BEGIN Records for this exercise

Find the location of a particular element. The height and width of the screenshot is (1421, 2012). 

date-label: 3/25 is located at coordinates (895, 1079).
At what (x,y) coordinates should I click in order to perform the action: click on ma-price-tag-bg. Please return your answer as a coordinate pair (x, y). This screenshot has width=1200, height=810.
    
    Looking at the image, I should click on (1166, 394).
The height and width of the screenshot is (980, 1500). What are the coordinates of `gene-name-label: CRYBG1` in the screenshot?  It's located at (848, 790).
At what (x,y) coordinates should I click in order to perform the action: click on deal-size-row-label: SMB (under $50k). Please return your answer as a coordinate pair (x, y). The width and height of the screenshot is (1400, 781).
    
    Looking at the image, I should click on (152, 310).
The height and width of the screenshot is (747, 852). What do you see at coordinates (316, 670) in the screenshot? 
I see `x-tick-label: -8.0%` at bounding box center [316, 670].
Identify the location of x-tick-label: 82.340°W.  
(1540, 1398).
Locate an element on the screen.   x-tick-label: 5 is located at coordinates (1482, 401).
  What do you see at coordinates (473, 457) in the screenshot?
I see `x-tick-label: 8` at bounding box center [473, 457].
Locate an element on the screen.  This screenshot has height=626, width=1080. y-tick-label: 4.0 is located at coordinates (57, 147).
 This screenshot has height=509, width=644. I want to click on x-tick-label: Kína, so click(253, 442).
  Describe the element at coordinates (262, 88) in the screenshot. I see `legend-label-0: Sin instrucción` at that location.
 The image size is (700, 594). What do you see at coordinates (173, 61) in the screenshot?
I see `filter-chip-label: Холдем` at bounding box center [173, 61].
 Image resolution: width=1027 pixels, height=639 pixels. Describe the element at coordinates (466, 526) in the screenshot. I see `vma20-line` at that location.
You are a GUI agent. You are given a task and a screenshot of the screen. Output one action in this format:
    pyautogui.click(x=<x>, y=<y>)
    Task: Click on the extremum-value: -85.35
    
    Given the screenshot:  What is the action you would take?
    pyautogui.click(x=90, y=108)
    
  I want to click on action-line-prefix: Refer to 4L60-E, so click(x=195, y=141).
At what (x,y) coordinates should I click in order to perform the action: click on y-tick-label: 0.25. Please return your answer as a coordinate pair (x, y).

END Records for this exercise

* [What needs to be done]: Copy verbatim the lines of the data above, beginning with the line containing "The height and width of the screenshot is (747, 852)." and continuing through the line containing "Image resolution: width=1027", with both of those lines included.

* [Expected output]:
The height and width of the screenshot is (747, 852). What do you see at coordinates (316, 670) in the screenshot? 
I see `x-tick-label: -8.0%` at bounding box center [316, 670].
Identify the location of x-tick-label: 82.340°W.  
(1540, 1398).
Locate an element on the screen.   x-tick-label: 5 is located at coordinates (1482, 401).
  What do you see at coordinates (473, 457) in the screenshot?
I see `x-tick-label: 8` at bounding box center [473, 457].
Locate an element on the screen.  This screenshot has height=626, width=1080. y-tick-label: 4.0 is located at coordinates (57, 147).
 This screenshot has height=509, width=644. I want to click on x-tick-label: Kína, so click(253, 442).
  Describe the element at coordinates (262, 88) in the screenshot. I see `legend-label-0: Sin instrucción` at that location.
 The image size is (700, 594). What do you see at coordinates (173, 61) in the screenshot?
I see `filter-chip-label: Холдем` at bounding box center [173, 61].
 Image resolution: width=1027 pixels, height=639 pixels. Describe the element at coordinates (466, 526) in the screenshot. I see `vma20-line` at that location.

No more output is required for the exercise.